### Task goal
Could you copy every entry exactly, dropping the pictures?

(Saved entries)
::::
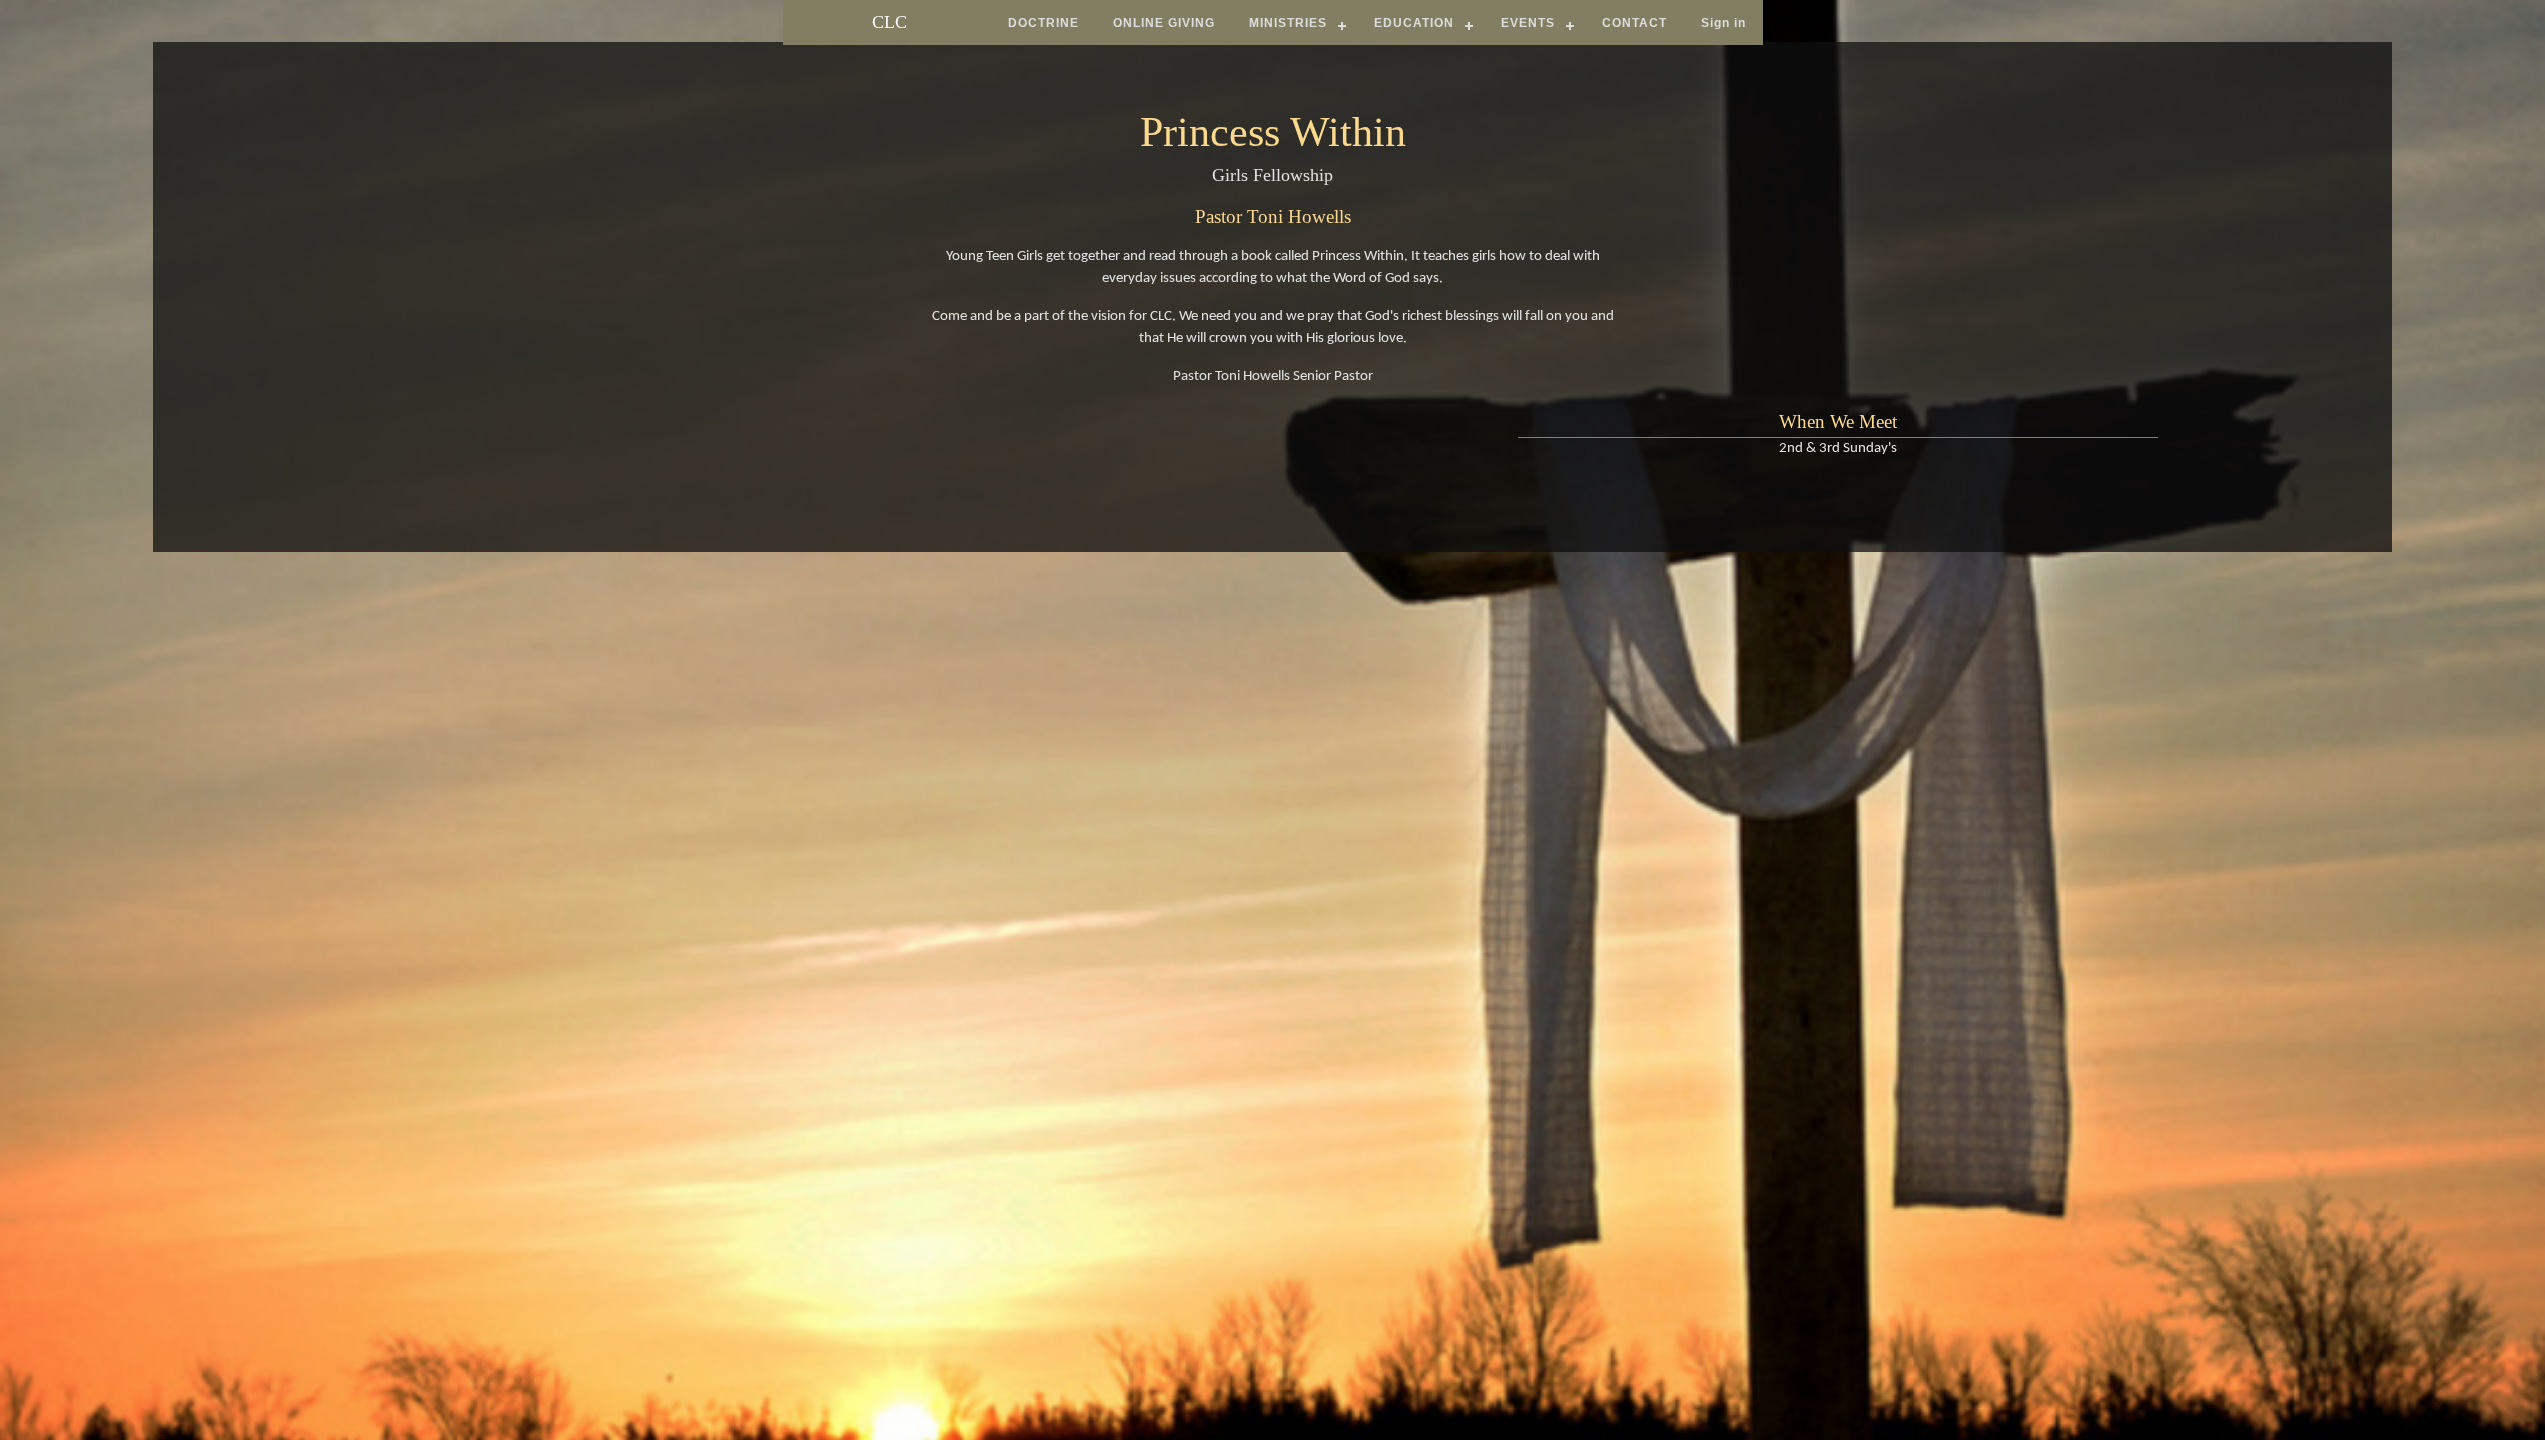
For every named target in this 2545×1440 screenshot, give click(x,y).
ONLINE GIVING (1164, 23)
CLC (889, 22)
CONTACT (1634, 23)
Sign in (1723, 23)
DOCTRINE (1043, 23)
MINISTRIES (1288, 23)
::::
### Exercise answer
For every named target in this 2545×1440 screenshot, give click(x,y).
ONLINE GIVING (1164, 23)
CLC (889, 22)
CONTACT (1634, 23)
Sign in (1723, 23)
DOCTRINE (1043, 23)
MINISTRIES (1288, 23)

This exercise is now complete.